Após vexame histórico contra a Noruega nas oitavas, técnico italiano faz a linha “piazão do djanho” e diz que a derrota na verdade é o começo de um novo ciclo com amistosos na “baixa da égua”

 Se você achou que o domingo de futebol da Seleção Brasileira foi uma tora de vergonha, saiba que o técnico Carlo Ancelotti discorda totalmente. Direto dos Estados Unidos, o comandante italiano destilou uma positividade que chega a dar gastura no torcedor mais paciente. Para ele, o Brasil merecia ter ganho da Noruega, e a eliminação precoce nas oitavas de final da Copa do Mundo — a pior desde 1990 — foi apenas uma “experiência bonita”. É de cair os butiá do bolso.
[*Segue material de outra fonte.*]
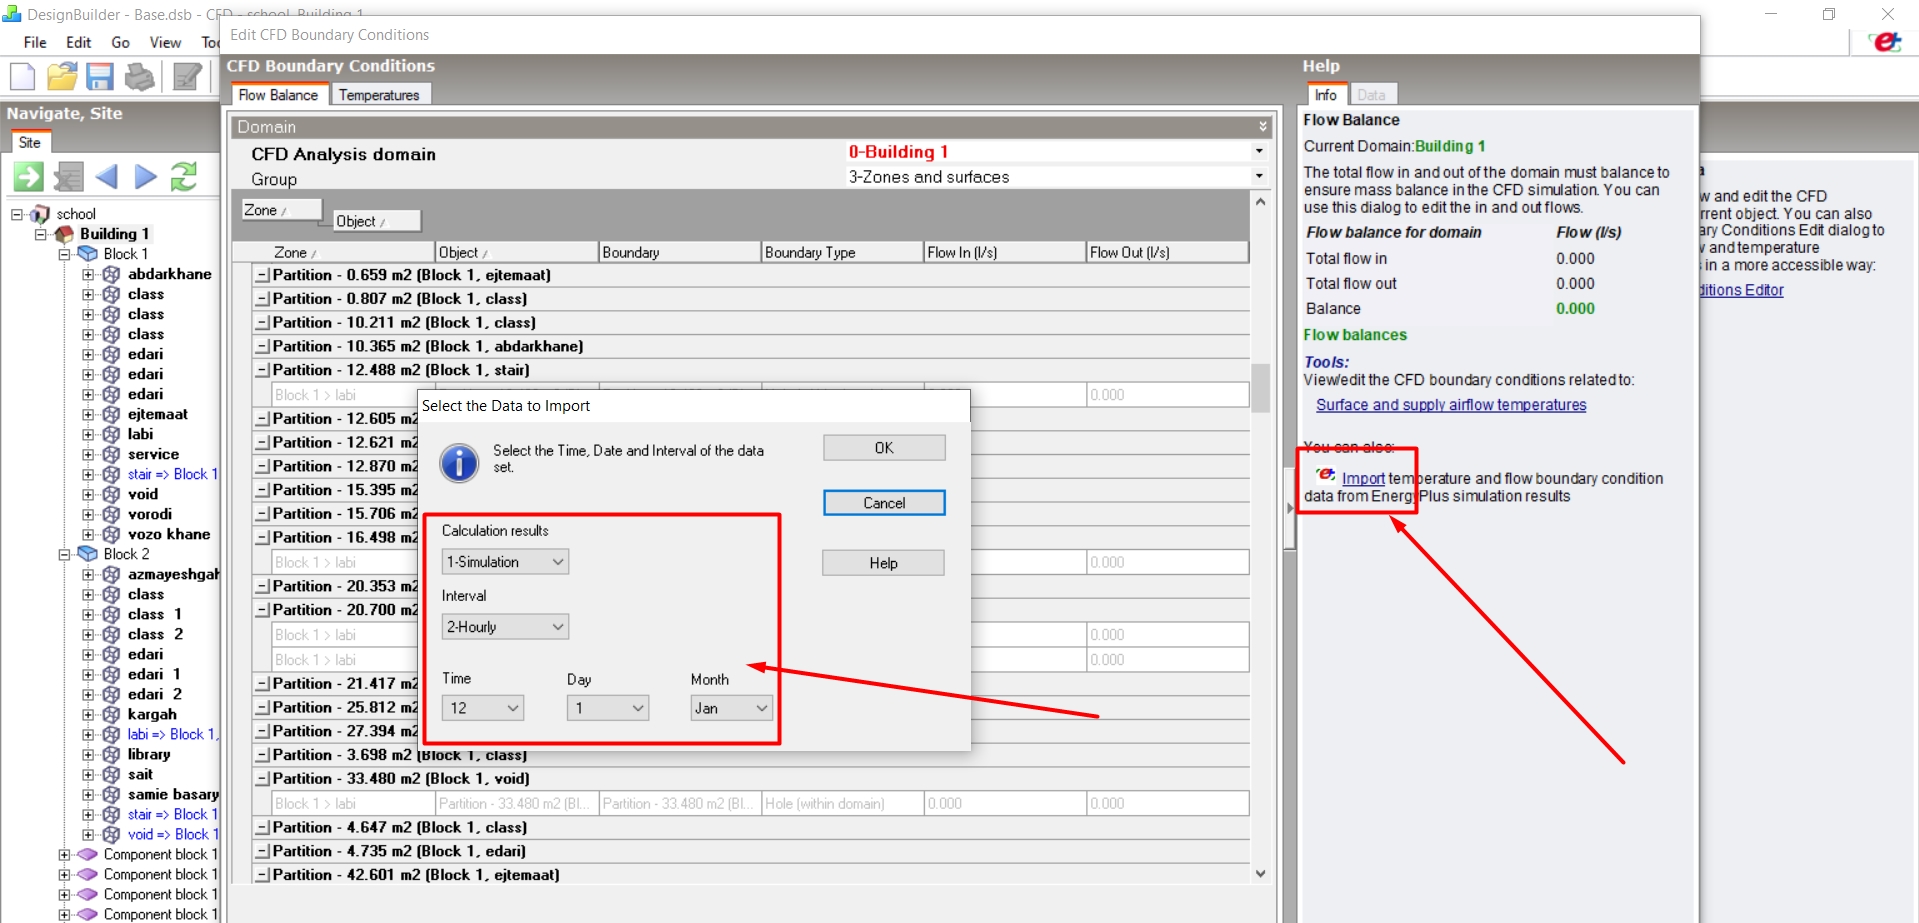Open the Calculation results dropdown
The image size is (1919, 923).
pos(505,562)
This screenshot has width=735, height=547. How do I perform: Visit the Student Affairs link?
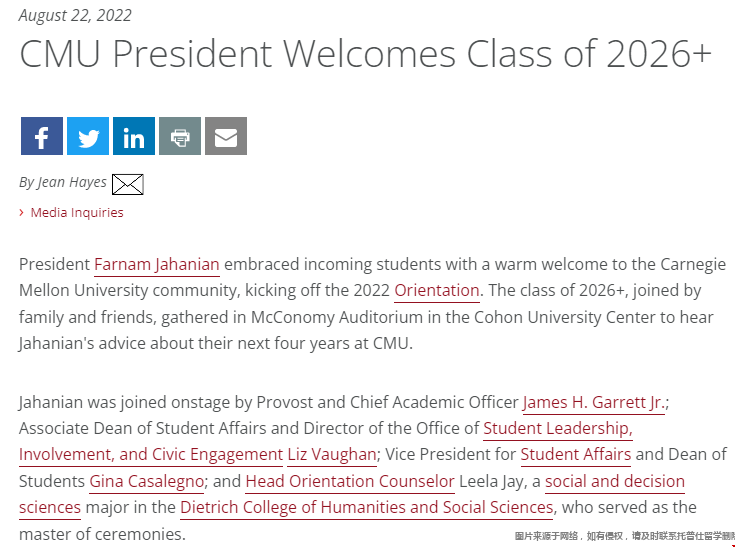pyautogui.click(x=576, y=455)
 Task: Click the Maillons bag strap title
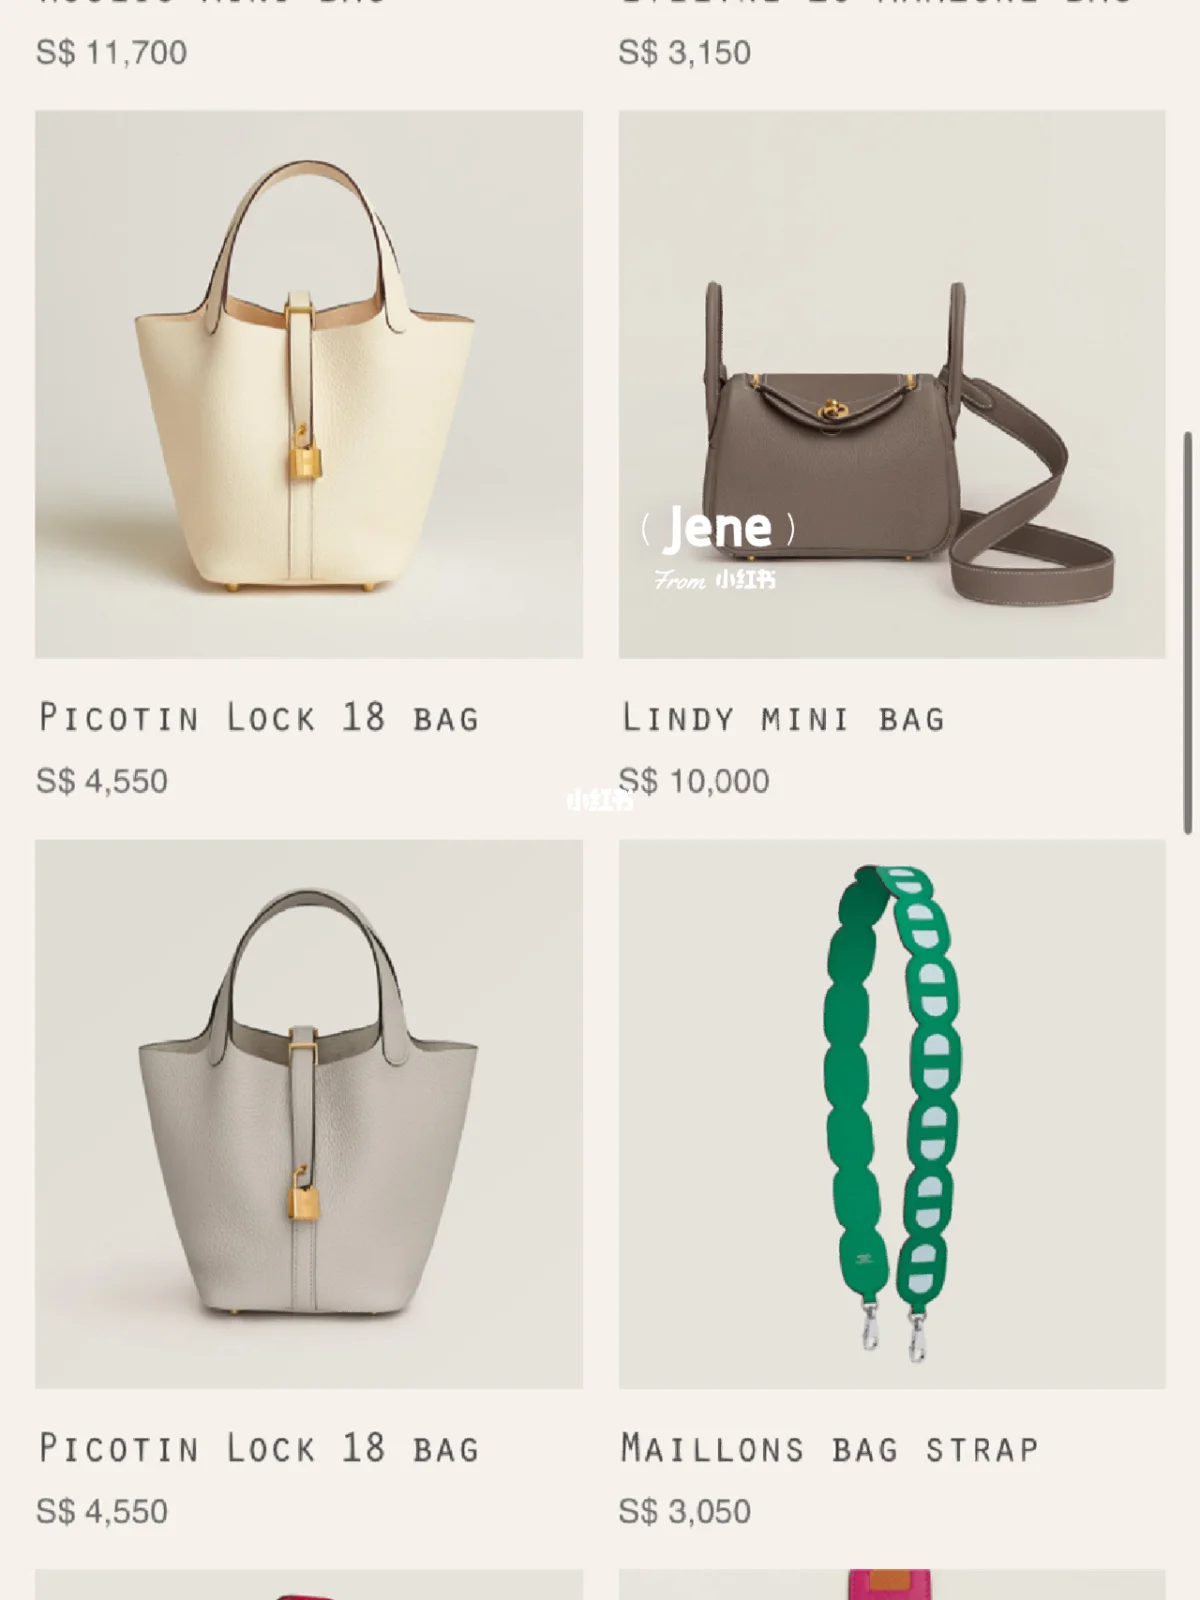click(830, 1447)
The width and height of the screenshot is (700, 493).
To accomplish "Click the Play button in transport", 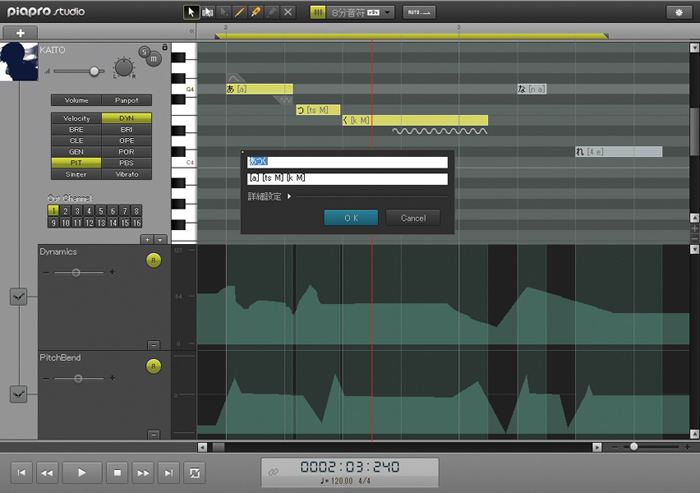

O Brasil perdeu por 2 a 1, graças a dois gols de Erling Haaland, um grandalhão que parecia um monstrorga no meio da defesa brasileira. Enquanto a Noruega trocou o dobro de passes (581 contra 291), a Seleção resolveu jogar recuada, bem mocoronga, esperando um milagre no contra-ataque. Mas Ancelotti jurou de pé junto que o jogo estava sob controle.

“Nós, durante 70 minutos, tivemos o jogo sob controle. Mas o Haaland acabou decidindo”, filosofou o técnico, com uma calma de quem não precisa pegar o ônibus Interbairros II lotado na segunda-feira.

O mistério do pênalti e a estatística “vazada”

O torcedor que assistiu à partida ficou jururu logo no começo do jogo. O volante Bruno Guimarães, em vez de dar uma bifa na bola, resolveu cobrar um pênalti de forma lamentável, quando o placar ainda estava no zero a zero. Todo mundo se perguntou por que raios o Vinícius Júnior não bateu.

Ancelotti, com a sua tradicional sobrancelha erguida, explicou que eles passaram um ano fazendo planilhas e cálculos complexos. Segundo o treinador, a ordem dos batedores era Neymar (que não estava em campo), Igor Thiago, Raphinha e só então o Bruno.

“Pensamos no que era melhor em campo”, justificou. Pelo visto, a estatística da comissão técnica veio direto de um computador tanso, porque o resultado foi de chorar no pé do ouvido.

“Segue reto toda vida” rumo a 2030

Apesar do fiasco que deixou o país inteiro de cara de tacho, a Confederação Brasileira de Futebol já tinha renovado o contrato do italiano até 2030. Ou seja, Ancelotti não vai dar no pé tão cedo. Ele já está de olho no próximo Mundial e garantiu que “uma derrota é também um começo”.

Para iniciar esse “novo ciclo” de forma bem exótica, a seleção vai jogar dois amistosos em setembro lá na Austrália, na baixa da égua, contra os donos da casa. Resta saber se até lá o futebol do Brasil acorda ou se vai continuar essa inhaca que quase matou o torcedor de doidice neste domingo. É bom irem se acostumando, porque o projeto 2030 vai seguir reto toda vida.